Write out the data in full, exactly as shown.

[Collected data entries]
------
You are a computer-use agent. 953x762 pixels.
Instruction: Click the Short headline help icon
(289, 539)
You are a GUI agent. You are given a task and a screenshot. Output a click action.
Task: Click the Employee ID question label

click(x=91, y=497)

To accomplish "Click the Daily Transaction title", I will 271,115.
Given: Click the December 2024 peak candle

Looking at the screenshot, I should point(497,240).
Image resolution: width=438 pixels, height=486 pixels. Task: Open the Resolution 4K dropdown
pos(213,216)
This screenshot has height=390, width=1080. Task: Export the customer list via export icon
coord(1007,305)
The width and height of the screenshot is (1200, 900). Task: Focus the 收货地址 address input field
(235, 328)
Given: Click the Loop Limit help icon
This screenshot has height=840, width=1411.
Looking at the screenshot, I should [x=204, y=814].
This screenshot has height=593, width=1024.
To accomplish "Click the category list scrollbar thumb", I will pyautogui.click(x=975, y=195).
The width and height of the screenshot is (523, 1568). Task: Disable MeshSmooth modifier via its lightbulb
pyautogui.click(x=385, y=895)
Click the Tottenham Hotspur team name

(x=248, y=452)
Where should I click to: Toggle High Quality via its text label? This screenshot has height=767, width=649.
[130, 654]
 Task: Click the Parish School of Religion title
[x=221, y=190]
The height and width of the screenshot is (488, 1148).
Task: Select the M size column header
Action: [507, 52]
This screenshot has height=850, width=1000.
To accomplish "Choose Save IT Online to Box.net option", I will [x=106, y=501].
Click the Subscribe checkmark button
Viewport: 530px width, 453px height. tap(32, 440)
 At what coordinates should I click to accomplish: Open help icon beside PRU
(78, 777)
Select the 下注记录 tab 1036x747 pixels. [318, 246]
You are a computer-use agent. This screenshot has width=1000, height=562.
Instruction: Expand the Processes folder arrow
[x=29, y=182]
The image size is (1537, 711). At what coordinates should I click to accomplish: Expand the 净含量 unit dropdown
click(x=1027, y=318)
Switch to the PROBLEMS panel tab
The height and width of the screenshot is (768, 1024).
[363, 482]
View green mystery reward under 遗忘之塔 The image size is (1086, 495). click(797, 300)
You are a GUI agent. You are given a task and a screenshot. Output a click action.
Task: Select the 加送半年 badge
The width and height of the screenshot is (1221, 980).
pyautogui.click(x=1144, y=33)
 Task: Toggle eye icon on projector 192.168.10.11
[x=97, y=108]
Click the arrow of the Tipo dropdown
------
*RESPONSE TO THE TASK*.
You are a computer-use agent. 953x762 pixels.
Instruction: Click the Short headline help icon
(289, 539)
You are a GUI agent. You are given a task and a screenshot. Output a click action.
Task: Click the Employee ID question label

click(x=91, y=497)

To accomplish "Click the Daily Transaction title", I will 271,115.
Given: Click the December 2024 peak candle

Looking at the screenshot, I should point(497,240).
Image resolution: width=438 pixels, height=486 pixels. Task: Open the Resolution 4K dropdown
pos(213,216)
This screenshot has height=390, width=1080. Task: Export the customer list via export icon
coord(1007,305)
The width and height of the screenshot is (1200, 900). Task: Focus the 收货地址 address input field
(235, 328)
Given: Click the Loop Limit help icon
This screenshot has height=840, width=1411.
Looking at the screenshot, I should [x=204, y=814].
This screenshot has height=593, width=1024.
To accomplish "Click the category list scrollbar thumb", I will pyautogui.click(x=975, y=195).
The width and height of the screenshot is (523, 1568). Task: Disable MeshSmooth modifier via its lightbulb
pyautogui.click(x=385, y=895)
Click the Tottenham Hotspur team name

(x=248, y=452)
Where should I click to: Toggle High Quality via its text label? This screenshot has height=767, width=649.
[130, 654]
 Task: Click the Parish School of Religion title
[x=221, y=190]
The height and width of the screenshot is (488, 1148).
Task: Select the M size column header
Action: [507, 52]
This screenshot has height=850, width=1000.
To accomplish "Choose Save IT Online to Box.net option", I will [x=106, y=501].
Click the Subscribe checkmark button
Viewport: 530px width, 453px height. tap(32, 440)
 At what coordinates should I click to accomplish: Open help icon beside PRU
(78, 777)
Select the 下注记录 tab 1036x747 pixels. [318, 246]
You are a computer-use agent. This screenshot has width=1000, height=562.
Instruction: Expand the Processes folder arrow
[x=29, y=182]
The image size is (1537, 711). At what coordinates should I click to accomplish: Expand the 净含量 unit dropdown
click(x=1027, y=318)
Switch to the PROBLEMS panel tab
The height and width of the screenshot is (768, 1024).
[363, 482]
View green mystery reward under 遗忘之塔 The image size is (1086, 495). click(797, 300)
You are a GUI agent. You are given a task and a screenshot. Output a click action.
Task: Select the 加送半年 badge
The width and height of the screenshot is (1221, 980).
pyautogui.click(x=1144, y=33)
 Task: Toggle eye icon on projector 192.168.10.11
[x=97, y=108]
Click the arrow of the Tipo dropdown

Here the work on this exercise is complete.